Stupid question - tablet friendly game - but can be PC friendly

I am wrapping up work on a game that’s original design lent itself to a tablet …
Currently in final states of Play and App store submission.

Trying to figure out route to take on the windows side of the house - now with the surface tablets and windows phones, etc.

I don’t know any of the particulars of Windows phones - but I know that the new windows surface tablets actually run windows 8 (aside from the ones that run RT)…

That being said - do I simply ‘build’ my app assuming a windows target? (while I capture mouse input - Unity happily interprets touches and taps for me).

Does the Windows Store handle both PC and tablet apps/games?

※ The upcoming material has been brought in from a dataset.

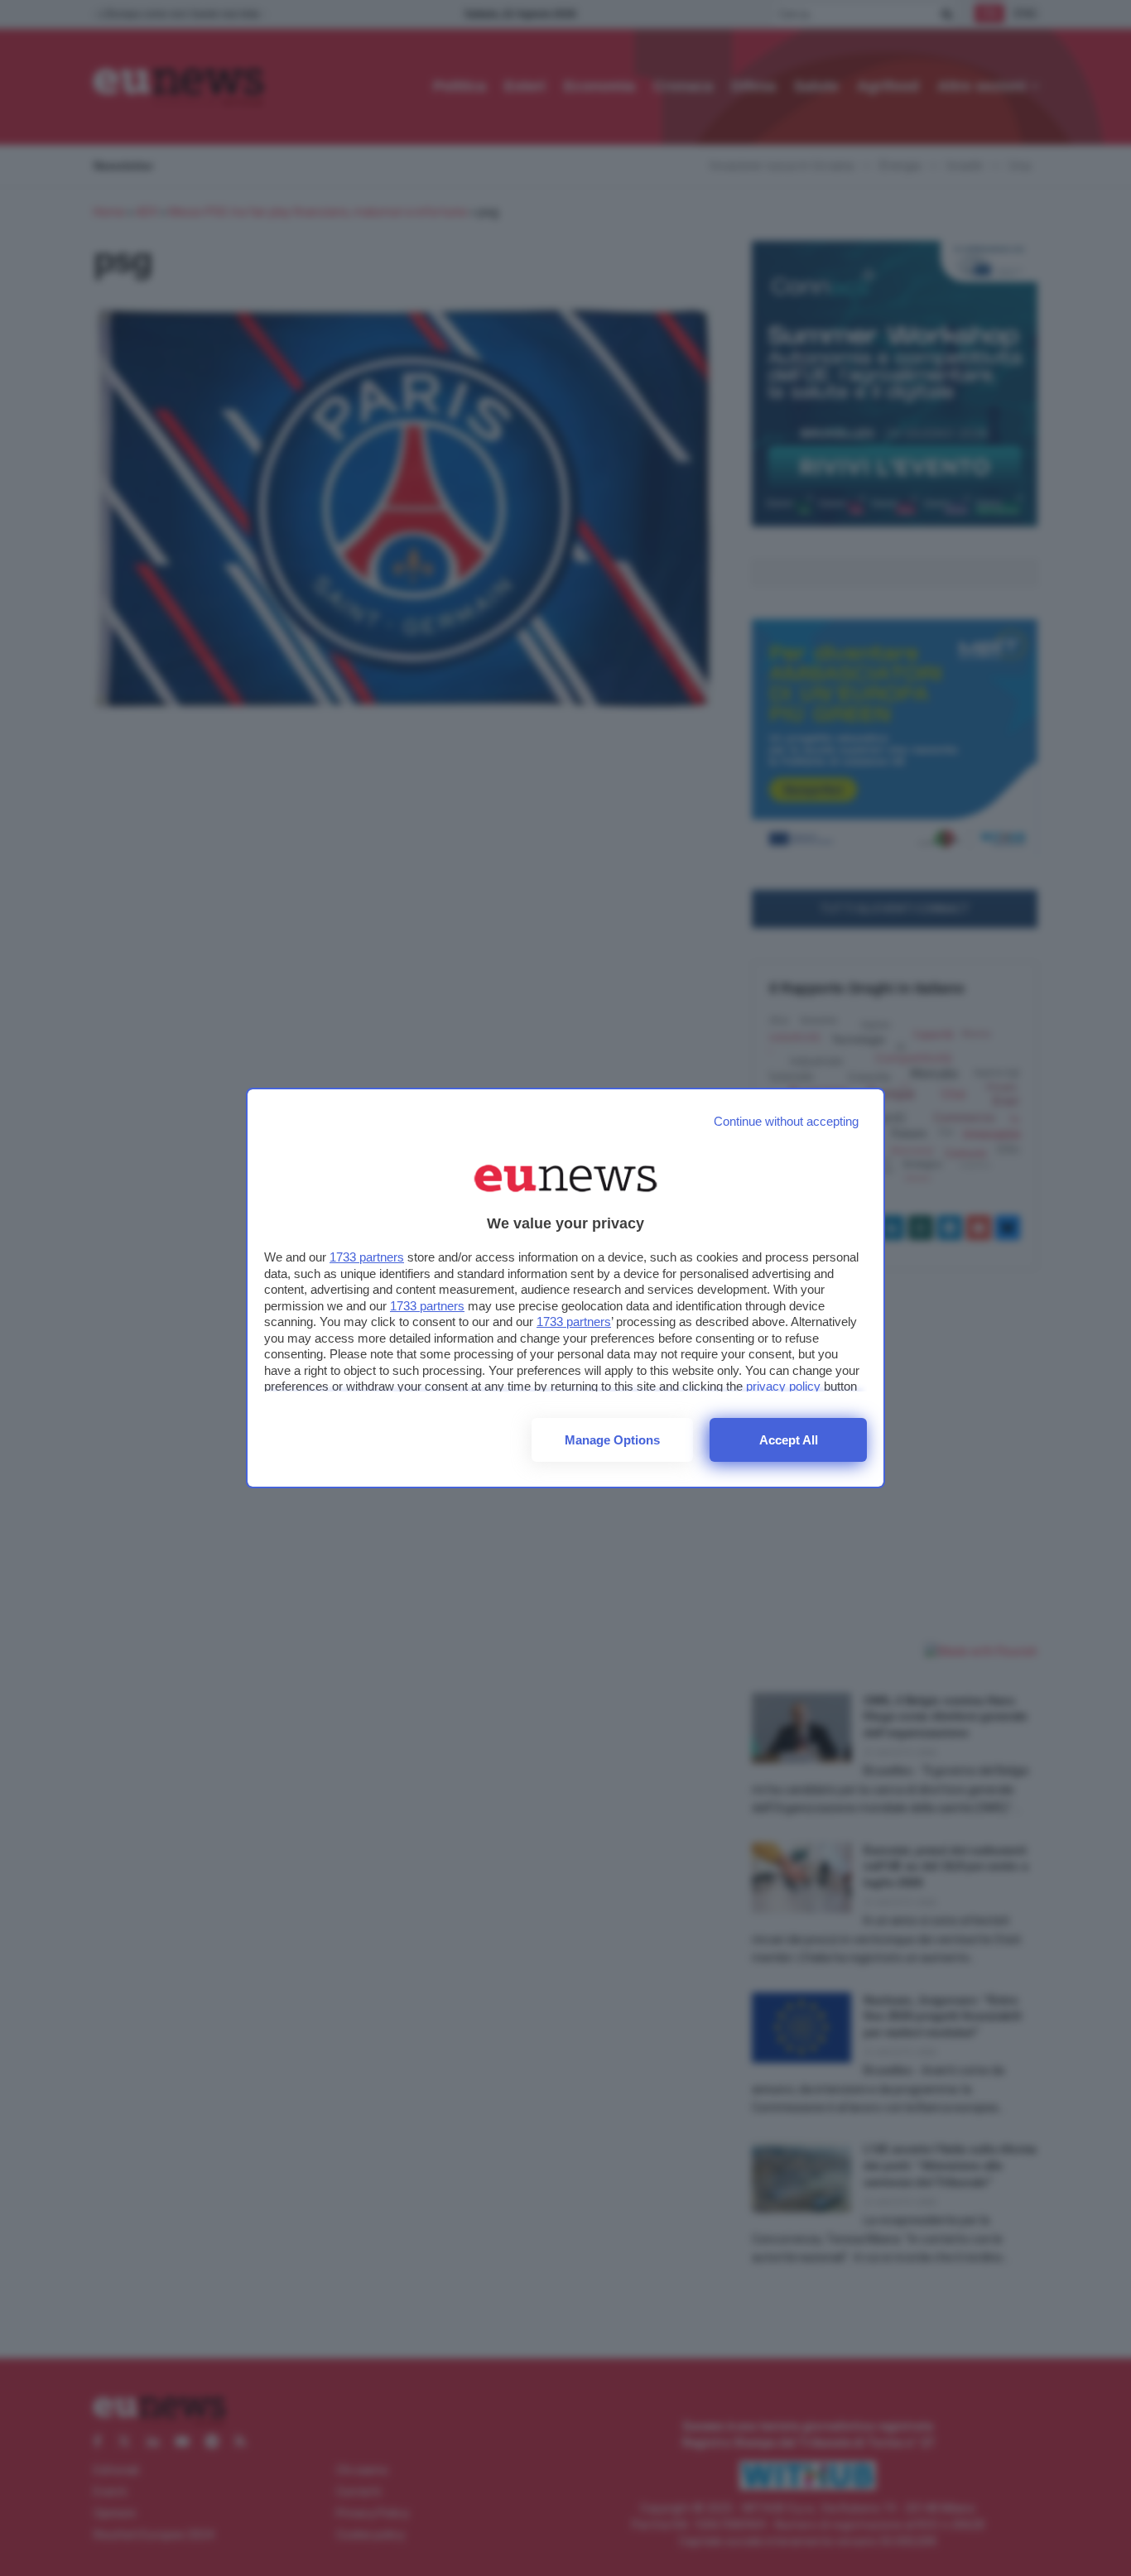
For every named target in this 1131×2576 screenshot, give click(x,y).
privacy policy (783, 1386)
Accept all (788, 1440)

Any other insight would be appreciated.

Well, since you seem to know nothing about WSA/WP8, here’s what you need:

  • A machine with Windows 8 and required dev tools (Visual Studio and SDKs)
  • Both desktops and tablet machines run Windows 8 (or 8.1), just RT tablets run ARM version of it.
  • Windows 8 desktop is fully capable to run apps for tablet, just there are some specifics like touch screen keyboard does not work (because you have a real one) and you typically don’t have touch support, but have mouse instead.
  • The primary problem is that Unity does not use Mono on these platforms, it uses .NET. There are some incompatibilities, games built for other platforms can do hit these. That might require some code changes.
  • If your app is designed to run on phone, Windows Phone is no different, except for .NET instead of mono.

Thanks for the summary - that helps huge!

Some more details that might help you:

There is no distinction between tablet and PC apps on Windows. You can create traditional Windows applications, which will run on ‘regular’ Windows, or you can build modern ‘Windows 8’ style applications that will only run on Windows 8 (including RT). Windows Phone is a separate platform to Windows 8/RT, and works much the same way as Android/iOS as far as Unity in concerned (but you may run into issues due to using .Net as mentioned above).

I assume you would be creating a Windows Store (i.e. modern Windows 8) application for inclusion in the Windows Store and playable on Windows RT tablets (and Windows 8 computers). Microsoft’s guidelines insist any apps must be usable with a mouse and keyboard as well as touch. This is because you can never know if the target device has a touchscreen or mouse/keyboard input as a Windows 8 device can have either (or both). Unity generally treats a mouse click as a touch anyway (as you mentioned), so it’s pretty easy to cater to all devices.

The Windows Store has a limited way to include ‘traditional’/desktop applications (you can list them but must provide your own download source/webpage, manage the payments, etc.). Modern style apps are listed just like on Android/iOS - Microsoft hosts them, manages the sale, and pushes through updates, etc.

So for Windows you will want two versions: Windows Store and Windows Phone. The Windows Store version should support mouse and/or keyboard input as well as touch. Also keep in mind that Windows Store apps must support multiple resolutions, including when the player has two apps on the screen at once taking up half the screen each.